> **Directives**:
1) Print the passage of the ISS Mimic article starting with "Which is why" and going on through "various onboard systems.".
2) In the ISS Mimic article, what is the scale of the 3D printable model of the Station?
3) Using the ISS Mimic article, explain why the team is developing a "Mini Mimic."

> **Provided text**:
-------
ISS Mimic Brings Space Station Down To Earth

Built at a cost of more than $150 billion over the last twenty-five years, the International Space Station is arguably one of humanity’s greatest engineering triumphs. Unfortunately, unlike Earthly construction feats such as the Hoover Dam, Burj Khalifa, or the Millau Viaduct, you can’t visit it in person to really appreciate its scale and complexity. Well, not unless you’ve got the $50 million or so to spare to buy a seat on a Dragon capsule.

Which is why the team behind the ISS Mimic project are trying to make the ISS a bit more relatable. The open source project consists of a 3D printable 1:100 model of the Station, which is linked to the telemetry coming down from the real thing. A dozen motors in the model rotate the solar arrays and radiators to match the positions of their full-scale counterparts, while LEDs light up to indicate the status of various onboard systems.

To learn more about the ISS Mimic, team members Bryan Murphy, Sam Treadgold, and Tristan Moody stopped by this week’s Hack Chat to bring us up to speed on the past, present, and future of this fascinating project.

Sifting Through the Data

Bryan and Sam both worked to support the real ISS at NASA, which gave them a unique insight into the Station’s daily operations. They also were well acquainted with the ISS telemetry feeds being beamed down to Earth from the Tracking and Data Relay System Satellites (TDRSS). These are made available to the public, and NASA even offers a few official ways to visualize and interact with the data. But the team thought there was potential to make all those rapidly changing fields of data come alive in a way that hadn’t been done before.

Wrapping the raw telemetry data up into visually exciting status pages gives important context, and turns what’s essentially a spreadsheet into something that looks like it could be out of a video game — something that’s particularly appealing to younger audiences. With a Raspberry Pi and small display, users are able to quickly flip through a collection of these status pages that cover a wide range of Station functions.

Building the Model

While the visualization screens are already a big improvement over the raw telemetry data, the ISS Mimic project is really about the 3D printed model itself. The team has been working on recreating each and every module of the Station in CAD — first in a “LoFi” version which is little more than a properly sized cylinder, and then later on, a high resolution version that includes accurate surface details. Where applicable, modules use magnets so they can be easily attached and potentially rearranged if needed.

To make the model move, Bryan explains that they’re currently using geared DC motors with Hall effect sensors, which are in turn controlled by an Arduino and some custom PCBs. But between their cost and complexity, he says they’re hoping to eventually move over to continuous rotation servos, assuming they can find ones small enough to fit into the printed model.

Ultimately, the goal is to have schools and other institutions build their own ISS Mimics, so keeping things as cheap and simple as possible is the name of the game. In fact, in response to the feedback they got from teachers, the team is currently working on a “Mini Mimic” that’s half as large and easier to print and assemble. This smaller version is still in development, but has already been assembled by a few schools over the summer.

Sam mentions that the team is also looking into more ways to make the model come alive. One suggestion was to add appropriately positioned LEDs that will blink when the Station is firing its maneuvering thrusters. He’d also like to add the Mobile Servicing System, a robotic platform that moves along a railway that stretches the length of the Station’s main truss. Like the solar arrays and radiators, this would be motorized so synchronize its position on the model with the real-world version in orbit.
-------
> **Dataset excerpt**:
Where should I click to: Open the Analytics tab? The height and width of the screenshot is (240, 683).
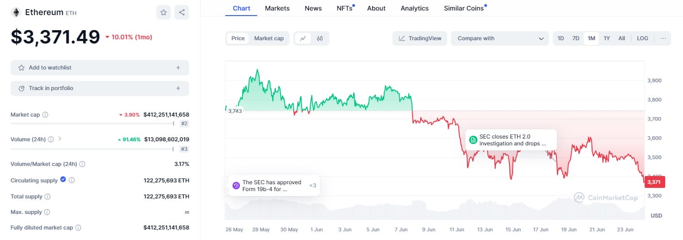414,8
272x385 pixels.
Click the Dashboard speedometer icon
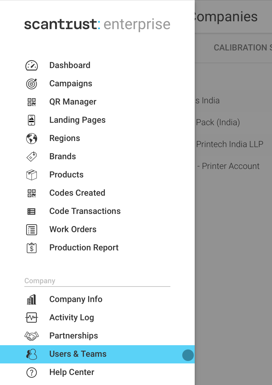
-------
> **Answers**:
1)
Which is why the team behind the ISS Mimic project are trying to make the ISS a bit more relatable. The open source project consists of a 3D printable 1:100 model of the Station, which is linked to the telemetry coming down from the real thing. A dozen motors in the model rotate the solar arrays and radiators to match the positions of their full-scale counterparts, while LEDs light up to indicate the status of various onboard systems.

2) The model is built at 1:100 scale.

3) The goal is for schools and other institutions to build their own ISS Mimics, so the team wants to keep the model as cheap and simple as possible. Teachers gave feedback, and in response the team is making a version that is half as large and easier to print and assemble.